Persiapan Pemkot Malang Sambut Interchange Tol


MALANG - Kawasan Sawojajar menjadi salah satu kawasan utama skema jalan dan ruas baru. Mengingat progress Tol Pandaan-Malang yang menyisakan ruas di Jalan Ki Ageng Gribig saja. Maka Pemkot Malang segera melakukan peningkatan kapasitas jalan. Paling cepat dalam satu tahun ke depan ada sejumlah jalan baru yang dikembangkan.
Tiga seksi pengerjaan Tol Pandaan-Malang telah diresmikan beberapa waktu lalu. Dengan selesainya seksi 1 hingga 3 tol ini menyisakan progress dua seksi lagi. Salah satunya akan menyentuh kawasan Kota Malang tepatnya di Madyopuro yakni seksi 5. Yakni bagian Interchange Tol Pandaan-Malang.
Interchange tol ini diprediksi akan membawa luapan arus kendaraan dari tol masuk ke Kota Malang. Maka dari itu, sebelumnya seksi ini selesai, Pemkot Malang mulai melakukan upaya antisipasi.  
Wali Kota Malang Drs. H. Sutiaji menyampaikan upaya Pemkot Malang dalam waktu dekat. Mencari jalur alternatif baru. Serta memetakan pelaksanaan pembentukan ruas jalan baru di kawasan Interchange Tol, yang berpusat di kawasan Madyopuro dan sekitarnya.  

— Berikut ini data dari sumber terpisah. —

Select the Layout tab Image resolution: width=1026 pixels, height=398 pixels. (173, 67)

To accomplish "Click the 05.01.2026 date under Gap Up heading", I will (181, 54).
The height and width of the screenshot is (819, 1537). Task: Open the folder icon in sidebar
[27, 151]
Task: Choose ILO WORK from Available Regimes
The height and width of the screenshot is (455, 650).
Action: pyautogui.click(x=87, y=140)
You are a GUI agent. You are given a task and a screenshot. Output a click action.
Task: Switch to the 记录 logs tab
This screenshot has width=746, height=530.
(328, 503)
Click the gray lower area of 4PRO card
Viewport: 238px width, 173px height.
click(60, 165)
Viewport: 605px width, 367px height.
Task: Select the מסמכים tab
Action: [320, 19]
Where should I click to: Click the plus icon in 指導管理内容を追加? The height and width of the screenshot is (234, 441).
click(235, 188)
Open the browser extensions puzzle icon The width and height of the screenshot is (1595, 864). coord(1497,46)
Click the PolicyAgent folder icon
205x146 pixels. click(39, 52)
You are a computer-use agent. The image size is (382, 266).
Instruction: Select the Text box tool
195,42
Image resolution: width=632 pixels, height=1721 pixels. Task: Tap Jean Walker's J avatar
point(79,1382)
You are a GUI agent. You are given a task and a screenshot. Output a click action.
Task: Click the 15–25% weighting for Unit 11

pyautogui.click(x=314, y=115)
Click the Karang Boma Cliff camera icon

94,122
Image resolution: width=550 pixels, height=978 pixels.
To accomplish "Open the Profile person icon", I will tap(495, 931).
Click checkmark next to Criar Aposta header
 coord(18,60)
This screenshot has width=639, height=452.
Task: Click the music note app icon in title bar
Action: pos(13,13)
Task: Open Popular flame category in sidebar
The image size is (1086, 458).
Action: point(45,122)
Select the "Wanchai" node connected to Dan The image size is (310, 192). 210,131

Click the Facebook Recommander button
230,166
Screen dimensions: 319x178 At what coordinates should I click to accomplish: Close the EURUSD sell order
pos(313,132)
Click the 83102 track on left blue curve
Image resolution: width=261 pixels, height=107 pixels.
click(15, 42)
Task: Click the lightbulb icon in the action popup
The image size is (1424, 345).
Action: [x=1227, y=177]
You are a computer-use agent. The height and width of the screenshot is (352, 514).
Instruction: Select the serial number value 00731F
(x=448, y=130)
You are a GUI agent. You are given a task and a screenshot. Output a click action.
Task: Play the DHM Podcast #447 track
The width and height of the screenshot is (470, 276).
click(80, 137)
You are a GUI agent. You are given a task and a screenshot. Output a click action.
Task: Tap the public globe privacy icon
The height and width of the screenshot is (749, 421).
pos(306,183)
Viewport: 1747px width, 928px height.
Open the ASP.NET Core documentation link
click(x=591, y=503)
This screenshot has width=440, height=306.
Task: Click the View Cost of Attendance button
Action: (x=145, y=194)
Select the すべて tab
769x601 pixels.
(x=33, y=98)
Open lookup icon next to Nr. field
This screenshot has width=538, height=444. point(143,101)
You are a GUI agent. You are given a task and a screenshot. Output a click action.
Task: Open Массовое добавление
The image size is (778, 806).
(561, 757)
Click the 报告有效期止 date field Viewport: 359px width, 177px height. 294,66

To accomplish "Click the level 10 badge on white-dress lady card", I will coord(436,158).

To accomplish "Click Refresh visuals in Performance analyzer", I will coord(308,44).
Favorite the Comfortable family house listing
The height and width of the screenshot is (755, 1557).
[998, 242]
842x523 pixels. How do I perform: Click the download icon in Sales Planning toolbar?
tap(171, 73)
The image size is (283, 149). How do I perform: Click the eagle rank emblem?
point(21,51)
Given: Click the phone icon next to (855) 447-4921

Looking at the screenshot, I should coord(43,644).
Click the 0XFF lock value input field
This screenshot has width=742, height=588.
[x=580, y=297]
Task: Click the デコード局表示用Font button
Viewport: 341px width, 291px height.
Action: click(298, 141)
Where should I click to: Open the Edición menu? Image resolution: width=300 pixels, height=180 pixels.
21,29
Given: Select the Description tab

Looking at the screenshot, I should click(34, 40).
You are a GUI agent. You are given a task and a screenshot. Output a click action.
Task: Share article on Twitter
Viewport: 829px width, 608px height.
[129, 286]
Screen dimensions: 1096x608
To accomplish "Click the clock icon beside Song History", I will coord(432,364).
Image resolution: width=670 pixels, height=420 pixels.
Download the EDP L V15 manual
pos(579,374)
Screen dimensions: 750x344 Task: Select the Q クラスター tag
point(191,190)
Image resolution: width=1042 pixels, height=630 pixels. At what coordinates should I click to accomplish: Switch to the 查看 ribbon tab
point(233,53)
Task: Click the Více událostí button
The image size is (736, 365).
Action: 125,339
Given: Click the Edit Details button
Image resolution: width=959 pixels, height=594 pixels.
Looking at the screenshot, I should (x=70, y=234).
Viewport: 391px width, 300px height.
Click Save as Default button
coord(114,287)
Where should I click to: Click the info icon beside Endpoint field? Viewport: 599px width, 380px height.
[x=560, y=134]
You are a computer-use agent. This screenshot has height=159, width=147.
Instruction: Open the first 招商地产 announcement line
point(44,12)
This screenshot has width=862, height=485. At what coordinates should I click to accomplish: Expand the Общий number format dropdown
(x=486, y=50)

“Tol ini akan mampu mengurai kemacetan Lawang, Singosari dan lain sebagainya. Tapi untuk Kota Malang, akan berimbas kemacetan untuk sementara ini sudah terjadi di sekitaran Arjosari,” papar Sutiaji.
Ia mengatakan saat ini Pemkot Malang mulai melakukan survei. Ini untuk melihat jalur alternatif untuk mengantisipasi kemacetan di kawasan interchange. Yakni salah satunya di kawasan Jalan Dirgantara.
Wali kota yang berusia 55 tahun ini menjabarkan, kawasan ini dapat memberi akses baru. Fungsinya untuk mengurai kemacetan di kawasan perempatan Sawojajar dan Jembatan Ranugrati. Pasalnya dapat memberikan akses jalan tembus hingga kawasan Polehan (Kutho Bedah-Muharto).
“Rencana kita mau lihat di situ jalan di sampingnya mall Giant itu (Dirgantara,red). Dan juga di sekitar lainnya yang memang dapat tembus ke kawasan Muharto,” tegas Sutiaji.
Kemudian progress saat ini, Wali Kota Malang Sutiaji juga menyampaikan sudah akan masuk ke tahap survei. Dikatakannya dalam waktu dekat Pemkot Malang  akan melakukan survei teknis dan juga survei lainnya yakni untuk melihat karakter seseorang. Salah satunya untuk mengetahui aktivitas seseorang di masing-masing jam, terutama saat memanfaatkan jalan.
“Sehingga nanti bisa diketahui kapan jam sibuk dan akan dicarikan jalan alternatif. Selain itu kami bersiap bebaskan lahan untuk pelebaran jalan,” tandas Sutiaji.